Quelques mesures élémentaires pour économiser des litres d’eau :

● Réparez les robinets qui fuient.

● Ne traînez pas sous la douche.

● Fermez le robinet pendant que vous vous rasez ou que vous vous brossez les dents.

● Ne lavez pas votre serviette de toilette après chaque usage.

● Ne faites pas tourner votre machine à laver à moitié pleine. (Il en va de même pour le lave-vaisselle.)

[Encadré/Illustration, page 7]

Qui épargne gagne

● En Australie, le continent le plus sec du monde, “ les rigoles d’irrigation ” restent paradoxalement, pour plus de 90 % de l’eau, la principale méthode d’arrosage des cultures, signale le Canberra Times. Cette technique était déjà utilisée “ à l’époque où les pharaons construisaient des pyramides ”.

● La consommation annuelle moyenne d’eau par être humain est de 550 000 litres. (Ce chiffre tient compte de l’eau utilisée pour l’agriculture et l’industrie.) Cependant, elle s’élève à presque 1,6 million de litres pour les Nord-Américains. Le record est détenu par une ancienne république soviétique, avec 5,3 millions de litres.

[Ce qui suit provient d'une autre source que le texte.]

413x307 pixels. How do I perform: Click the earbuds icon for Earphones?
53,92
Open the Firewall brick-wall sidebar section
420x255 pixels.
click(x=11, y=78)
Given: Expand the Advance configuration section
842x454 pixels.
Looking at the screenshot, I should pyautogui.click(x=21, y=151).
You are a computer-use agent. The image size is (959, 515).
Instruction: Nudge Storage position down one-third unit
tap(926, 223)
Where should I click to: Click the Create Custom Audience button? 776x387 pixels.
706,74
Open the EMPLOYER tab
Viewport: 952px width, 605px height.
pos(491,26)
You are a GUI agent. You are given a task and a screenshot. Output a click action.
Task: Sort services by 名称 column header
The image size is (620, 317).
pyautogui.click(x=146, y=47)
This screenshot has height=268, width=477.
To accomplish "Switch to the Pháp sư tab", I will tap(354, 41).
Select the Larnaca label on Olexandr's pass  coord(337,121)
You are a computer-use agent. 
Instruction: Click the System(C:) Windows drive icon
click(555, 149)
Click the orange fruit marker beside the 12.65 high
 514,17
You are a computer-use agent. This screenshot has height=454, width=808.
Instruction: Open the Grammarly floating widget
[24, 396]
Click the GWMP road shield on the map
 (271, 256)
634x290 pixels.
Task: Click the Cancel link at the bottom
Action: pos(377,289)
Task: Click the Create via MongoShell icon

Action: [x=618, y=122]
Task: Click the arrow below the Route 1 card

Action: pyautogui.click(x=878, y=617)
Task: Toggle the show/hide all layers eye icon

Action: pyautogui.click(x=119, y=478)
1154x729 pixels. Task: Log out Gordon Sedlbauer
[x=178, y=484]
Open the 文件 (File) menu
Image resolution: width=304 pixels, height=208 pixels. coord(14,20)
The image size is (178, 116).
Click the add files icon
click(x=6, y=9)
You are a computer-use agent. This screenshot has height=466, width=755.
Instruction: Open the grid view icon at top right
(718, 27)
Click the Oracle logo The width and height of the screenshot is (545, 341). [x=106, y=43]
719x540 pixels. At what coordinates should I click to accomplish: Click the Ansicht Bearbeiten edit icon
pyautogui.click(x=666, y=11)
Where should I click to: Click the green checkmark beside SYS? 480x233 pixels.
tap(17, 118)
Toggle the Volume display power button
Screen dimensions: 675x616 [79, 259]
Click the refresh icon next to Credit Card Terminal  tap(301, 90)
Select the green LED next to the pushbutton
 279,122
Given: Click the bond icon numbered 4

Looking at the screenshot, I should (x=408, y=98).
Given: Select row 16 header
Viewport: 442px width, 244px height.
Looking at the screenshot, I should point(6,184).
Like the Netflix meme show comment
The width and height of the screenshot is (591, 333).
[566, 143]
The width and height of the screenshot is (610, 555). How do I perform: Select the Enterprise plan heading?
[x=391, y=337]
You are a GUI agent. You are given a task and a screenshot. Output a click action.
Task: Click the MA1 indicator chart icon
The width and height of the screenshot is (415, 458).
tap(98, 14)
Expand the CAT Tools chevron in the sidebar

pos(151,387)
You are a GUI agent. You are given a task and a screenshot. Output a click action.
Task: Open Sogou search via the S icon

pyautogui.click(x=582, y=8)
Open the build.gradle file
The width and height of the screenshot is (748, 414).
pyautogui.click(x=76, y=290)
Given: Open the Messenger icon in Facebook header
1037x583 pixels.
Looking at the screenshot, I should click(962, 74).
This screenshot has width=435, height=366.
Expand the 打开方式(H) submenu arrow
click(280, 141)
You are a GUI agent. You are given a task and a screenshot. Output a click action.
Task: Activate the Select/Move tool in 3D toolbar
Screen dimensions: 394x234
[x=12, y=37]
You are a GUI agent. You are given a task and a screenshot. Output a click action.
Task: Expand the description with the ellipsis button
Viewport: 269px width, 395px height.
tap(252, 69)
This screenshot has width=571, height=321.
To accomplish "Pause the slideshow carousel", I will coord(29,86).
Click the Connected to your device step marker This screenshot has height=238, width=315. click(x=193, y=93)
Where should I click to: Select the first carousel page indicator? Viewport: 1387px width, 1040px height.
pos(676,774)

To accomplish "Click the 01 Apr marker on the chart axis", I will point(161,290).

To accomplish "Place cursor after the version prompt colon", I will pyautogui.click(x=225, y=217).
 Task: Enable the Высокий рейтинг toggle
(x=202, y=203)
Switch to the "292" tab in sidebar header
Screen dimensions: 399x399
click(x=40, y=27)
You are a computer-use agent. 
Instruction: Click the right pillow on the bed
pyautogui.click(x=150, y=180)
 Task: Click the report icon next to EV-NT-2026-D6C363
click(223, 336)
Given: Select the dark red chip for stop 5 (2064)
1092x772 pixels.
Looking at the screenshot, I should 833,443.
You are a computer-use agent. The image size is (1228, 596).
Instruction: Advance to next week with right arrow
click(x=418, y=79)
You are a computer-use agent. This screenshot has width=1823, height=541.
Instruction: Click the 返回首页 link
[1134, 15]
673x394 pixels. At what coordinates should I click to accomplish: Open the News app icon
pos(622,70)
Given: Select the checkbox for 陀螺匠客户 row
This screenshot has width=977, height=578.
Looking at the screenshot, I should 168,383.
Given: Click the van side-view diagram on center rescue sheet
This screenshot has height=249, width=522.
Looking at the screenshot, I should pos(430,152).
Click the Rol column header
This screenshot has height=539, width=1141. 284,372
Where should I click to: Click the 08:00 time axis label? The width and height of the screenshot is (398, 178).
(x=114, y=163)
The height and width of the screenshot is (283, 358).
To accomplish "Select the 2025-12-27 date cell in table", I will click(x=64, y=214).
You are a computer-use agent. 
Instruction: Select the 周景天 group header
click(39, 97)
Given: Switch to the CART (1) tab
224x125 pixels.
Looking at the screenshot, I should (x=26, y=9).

● D’après Africa Geographic, “ le Sud-Africain consomme en moyenne 4 hectares globaux par an, alors que seuls 2,4 hectares globaux par personne et par an sont disponibles dans son pays ”.

[Illustration, page 5]

Une région déboisée du Sahel, au Burkina Faso. Il y a 15 ans, elle était couverte d’arbres.

[Indication d’origine]

© Jeremy Hartley/Panos Pictures

[Illustration, page 8]

Au Cameroun, la culture sur brûlis détruit les forêts tropicales.

[Indication d’origine]

© Fred Hoogervorst/Panos Pictures

[Illustration, page 8]

La pollution automobile suscite encore des inquiétudes aux États-Unis.

[Illustration, pages 8, 9]

Entre 1995 et 2000, la forêt brésilienne a été détruite au rythme de quelque 20 000 kilomètres carrés par an.

[Indication d’origine]

© Ricardo Funari/SocialPhotos.com

[Illustrations, page 9]

Plus de deux milliards de personnes vivent avec trois dollars par jour ou moins.

[Indication d’origine]

© Giacomo Pirozzi/Panos Pictures

[Illustration, page 9]

L’eau souterraine qui alimente le puits de ce village en Inde a été contaminée à cause de l’élevage de crevettes roses.